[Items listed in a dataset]
::::

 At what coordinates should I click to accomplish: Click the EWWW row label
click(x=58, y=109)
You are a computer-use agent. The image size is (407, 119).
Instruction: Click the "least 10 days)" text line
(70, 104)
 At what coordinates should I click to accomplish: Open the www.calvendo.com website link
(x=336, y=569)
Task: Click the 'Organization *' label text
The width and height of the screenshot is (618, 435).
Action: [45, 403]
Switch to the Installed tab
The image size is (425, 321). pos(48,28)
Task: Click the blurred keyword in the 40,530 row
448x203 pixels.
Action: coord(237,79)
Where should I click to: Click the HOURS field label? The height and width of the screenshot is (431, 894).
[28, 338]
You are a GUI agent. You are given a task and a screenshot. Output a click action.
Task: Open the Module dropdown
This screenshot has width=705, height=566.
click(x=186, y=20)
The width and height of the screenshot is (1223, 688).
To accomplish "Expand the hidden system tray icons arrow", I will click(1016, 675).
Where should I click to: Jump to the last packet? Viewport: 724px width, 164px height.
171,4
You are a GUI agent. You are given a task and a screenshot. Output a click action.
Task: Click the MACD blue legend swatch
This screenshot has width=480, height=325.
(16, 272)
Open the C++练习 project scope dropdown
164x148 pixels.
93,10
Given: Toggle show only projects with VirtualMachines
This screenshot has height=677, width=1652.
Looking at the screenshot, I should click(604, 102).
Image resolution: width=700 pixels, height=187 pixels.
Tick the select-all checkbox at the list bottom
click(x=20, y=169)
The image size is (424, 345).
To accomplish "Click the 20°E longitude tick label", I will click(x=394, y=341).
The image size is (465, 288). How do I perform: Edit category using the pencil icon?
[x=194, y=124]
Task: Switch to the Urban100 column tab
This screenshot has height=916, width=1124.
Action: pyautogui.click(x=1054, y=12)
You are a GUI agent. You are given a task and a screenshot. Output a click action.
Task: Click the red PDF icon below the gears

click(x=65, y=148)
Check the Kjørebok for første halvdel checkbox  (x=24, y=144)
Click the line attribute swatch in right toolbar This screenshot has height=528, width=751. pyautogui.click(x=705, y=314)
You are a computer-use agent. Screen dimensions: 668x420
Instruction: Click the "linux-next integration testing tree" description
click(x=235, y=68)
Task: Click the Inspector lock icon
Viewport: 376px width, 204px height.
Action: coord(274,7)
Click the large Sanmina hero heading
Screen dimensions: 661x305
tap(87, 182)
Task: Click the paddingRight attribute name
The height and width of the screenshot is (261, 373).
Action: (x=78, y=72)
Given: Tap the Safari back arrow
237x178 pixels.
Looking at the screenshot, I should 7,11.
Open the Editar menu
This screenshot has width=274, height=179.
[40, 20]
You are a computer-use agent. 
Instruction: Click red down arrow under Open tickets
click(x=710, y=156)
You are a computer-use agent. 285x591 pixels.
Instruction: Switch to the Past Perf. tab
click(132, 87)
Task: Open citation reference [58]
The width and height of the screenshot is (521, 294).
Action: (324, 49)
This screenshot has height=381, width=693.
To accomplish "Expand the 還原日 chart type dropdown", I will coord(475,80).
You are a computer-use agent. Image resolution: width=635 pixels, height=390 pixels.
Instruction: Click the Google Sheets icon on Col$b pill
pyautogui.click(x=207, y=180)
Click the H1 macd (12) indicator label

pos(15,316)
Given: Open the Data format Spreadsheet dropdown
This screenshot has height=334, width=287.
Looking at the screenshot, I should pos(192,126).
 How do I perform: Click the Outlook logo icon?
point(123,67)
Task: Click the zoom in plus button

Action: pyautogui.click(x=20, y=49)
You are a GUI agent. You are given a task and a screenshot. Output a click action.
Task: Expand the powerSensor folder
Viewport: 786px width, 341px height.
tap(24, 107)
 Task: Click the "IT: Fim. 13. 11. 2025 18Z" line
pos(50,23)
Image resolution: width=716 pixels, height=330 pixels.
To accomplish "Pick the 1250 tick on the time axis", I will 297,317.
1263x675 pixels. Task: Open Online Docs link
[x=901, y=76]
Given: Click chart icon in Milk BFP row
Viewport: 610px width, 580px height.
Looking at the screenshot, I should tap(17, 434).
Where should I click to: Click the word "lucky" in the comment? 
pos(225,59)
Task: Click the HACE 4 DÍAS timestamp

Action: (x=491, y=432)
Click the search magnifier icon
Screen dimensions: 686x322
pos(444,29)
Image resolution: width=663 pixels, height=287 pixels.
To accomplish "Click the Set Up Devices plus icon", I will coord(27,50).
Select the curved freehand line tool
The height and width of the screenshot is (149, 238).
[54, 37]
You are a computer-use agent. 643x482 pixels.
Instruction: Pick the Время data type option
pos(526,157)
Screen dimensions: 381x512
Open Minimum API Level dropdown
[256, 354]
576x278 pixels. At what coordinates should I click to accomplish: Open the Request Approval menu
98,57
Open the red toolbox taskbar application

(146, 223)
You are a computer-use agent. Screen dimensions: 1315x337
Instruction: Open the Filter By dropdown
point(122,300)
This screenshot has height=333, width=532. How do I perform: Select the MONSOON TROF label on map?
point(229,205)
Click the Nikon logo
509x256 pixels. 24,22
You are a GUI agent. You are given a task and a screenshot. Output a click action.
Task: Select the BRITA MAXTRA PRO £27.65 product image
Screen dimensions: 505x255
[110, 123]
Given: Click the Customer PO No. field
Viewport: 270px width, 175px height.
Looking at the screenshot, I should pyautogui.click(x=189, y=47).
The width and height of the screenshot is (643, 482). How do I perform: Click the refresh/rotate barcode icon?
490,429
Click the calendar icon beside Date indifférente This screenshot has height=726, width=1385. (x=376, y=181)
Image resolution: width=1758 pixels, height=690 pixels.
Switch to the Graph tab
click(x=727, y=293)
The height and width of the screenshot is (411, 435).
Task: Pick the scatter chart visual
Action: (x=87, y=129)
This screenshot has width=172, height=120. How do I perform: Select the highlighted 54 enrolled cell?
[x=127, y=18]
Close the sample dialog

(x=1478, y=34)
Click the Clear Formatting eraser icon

::::

### EXERCISE AIM
Nothing but the lines from the first line of the data through the line with "Task: Click the blurred" should be returned, exactly as they appear, both ends included.

### ANSWER SECTION
 At what coordinates should I click to accomplish: Click the EWWW row label
click(x=58, y=109)
You are a computer-use agent. The image size is (407, 119).
Instruction: Click the "least 10 days)" text line
(70, 104)
 At what coordinates should I click to accomplish: Open the www.calvendo.com website link
(x=336, y=569)
Task: Click the 'Organization *' label text
The width and height of the screenshot is (618, 435).
Action: [45, 403]
Switch to the Installed tab
The image size is (425, 321). pos(48,28)
Task: Click the blurred keyword in the 40,530 row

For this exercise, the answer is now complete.